Beyond the present context, the approach constitutes a transferable sustainability-oriented practice for engineering educators. Concretely: (i) embed low-stakes, iterative digital quizzes as self-assessment; (ii) add structured reflection prompts and (iii) include affective check-ins that normalise struggle and track confidence/anxiety trends. Replicated across courses, these routines build sustainable feedback ecosystems that nurture autonomy, persistence and metacognitive control—competences explicitly prioritised in ESD for 2030 and in skills agendas [28], supporting the green transition.
From an institutional standpoint, the findings call for a systemic rethinking of assessment and support structures in engineering education [7]. Policies that emphasize formative assessment, student well-being, and digital feedback infrastructure can enhance learning sustainability across disciplines. Universities aiming to promote sustainable development goals (SDGs) should recognize that fostering sustainable learners is as critical as producing sustainable technologies [22]. Investing in digital learning ecosystems, providing professional development for faculty in self-regulated learning pedagogies and embedding reflection-based assessment criteria are practical steps toward this vision. In particular, engineering faculties should view mathematics not merely as a technical hurdle but as a pedagogical opportunity to cultivate reflective, resilient and sustainability qualities that define the engineers of the future.
Pedagogically, the results highlight the importance of cultivating self-regulated and emotionally balanced learners rather than focusing solely on performance metrics.
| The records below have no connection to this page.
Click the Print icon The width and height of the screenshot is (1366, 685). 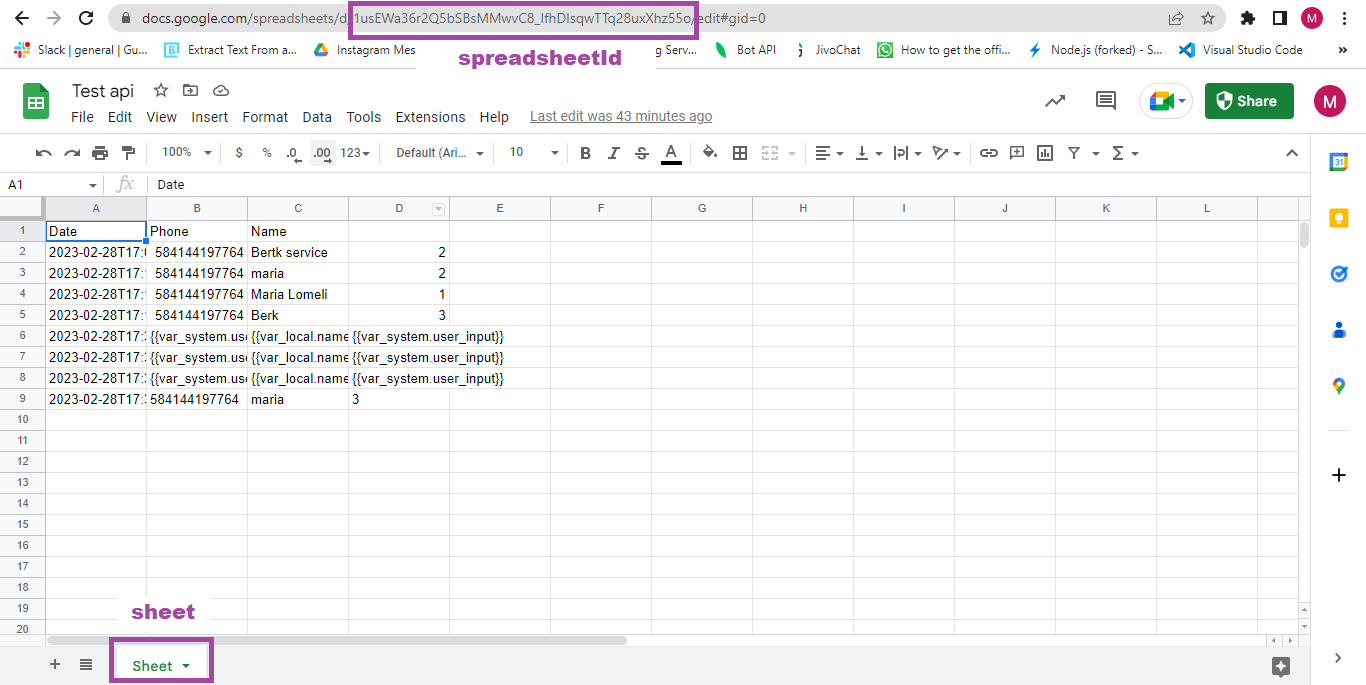[99, 152]

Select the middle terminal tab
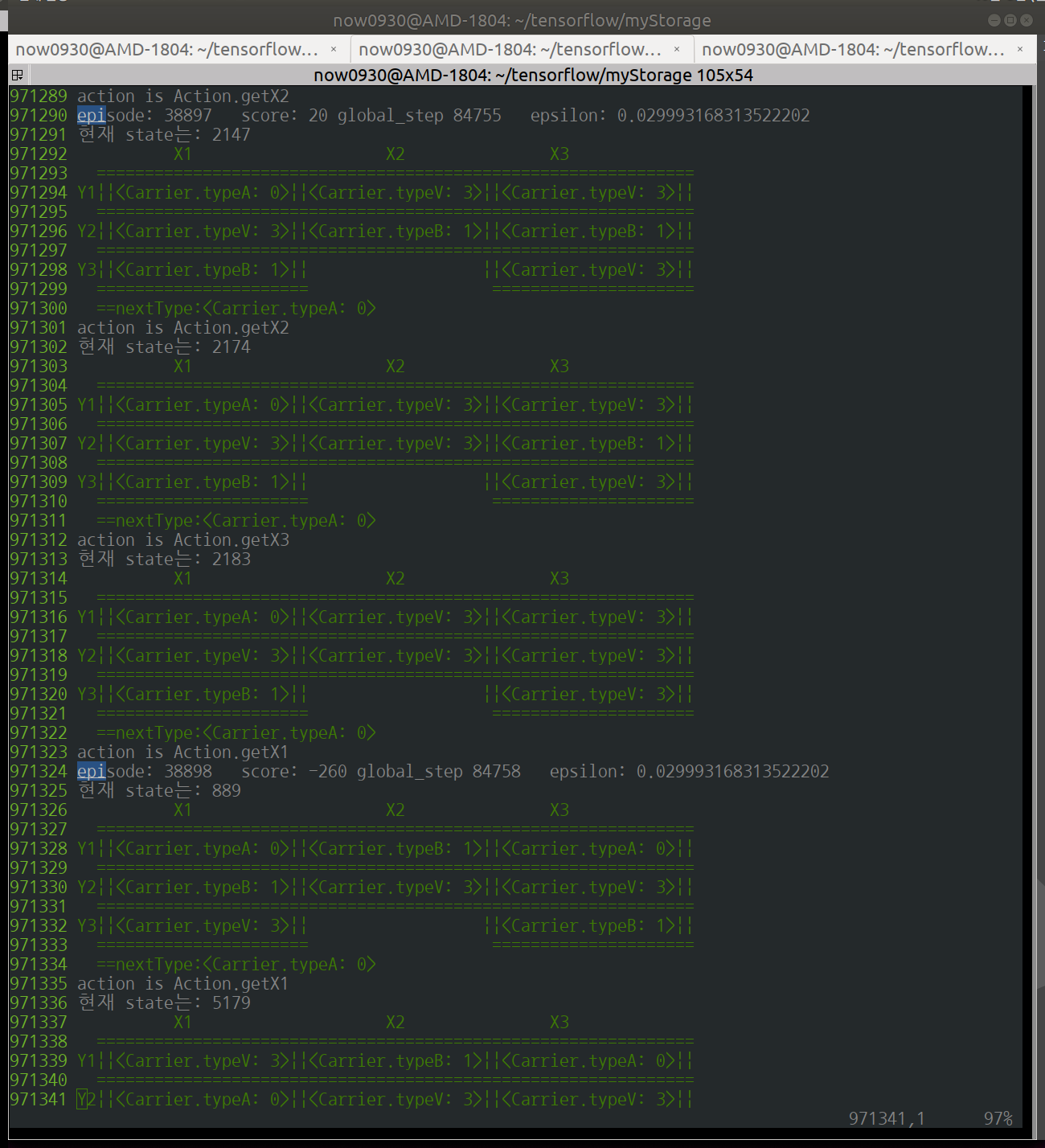point(510,50)
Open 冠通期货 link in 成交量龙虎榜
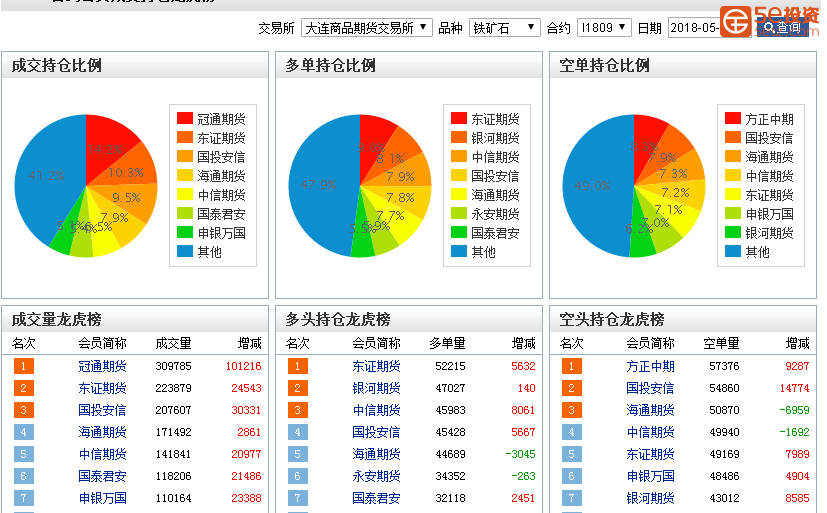The image size is (827, 513). pyautogui.click(x=102, y=367)
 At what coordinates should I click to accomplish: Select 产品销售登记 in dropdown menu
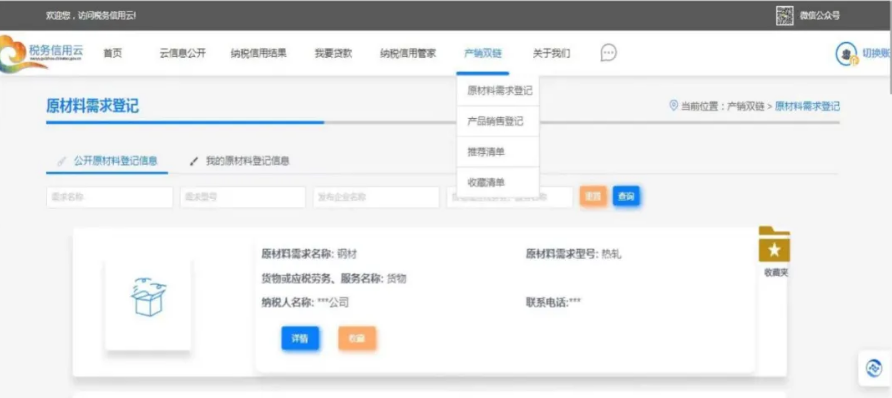tap(495, 122)
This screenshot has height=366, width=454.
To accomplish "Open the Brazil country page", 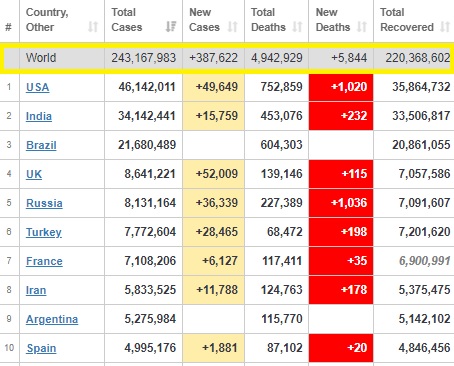I will click(41, 145).
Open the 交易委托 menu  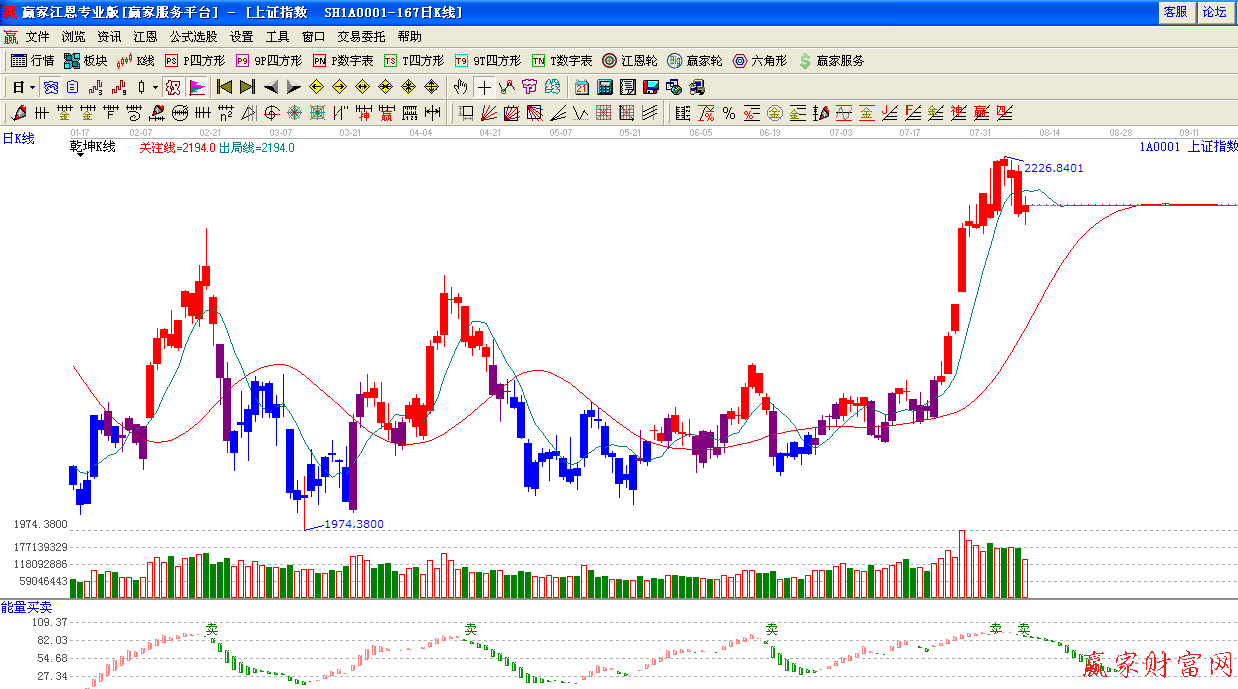[x=361, y=36]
Digital self-assessment systems provide an effective mechanism for this transformation by embedding low-stakes iterative feedback and structured reflection prompts that promote autonomy and metacognitive awareness. Academic instructors, therefore, act as facilitators of sustainability by designing courses that balance structure with flexibility and evaluation with encouragement. At the higher-education level, engineering faculties, in particular, have an opportunity to reimagine mathematics courses as spaces where students not only acquire technical competence but also develop the resilience, adaptability, and reflective thinking required for lifelong learning. In this sense, sustainability in engineering education is operationalised through verifiable pedagogical practices—digital self-assessment loops, formative feedback, and affective monitoring—that correspond to the lifelong learning and self-directed learning competencies emphasised in SDG 4.7. Likewise, this approach aligns with the European Skills Agenda [28], which underscores empowering learners with autonomy and adaptability to sustain learning and employability within resilient labour markets.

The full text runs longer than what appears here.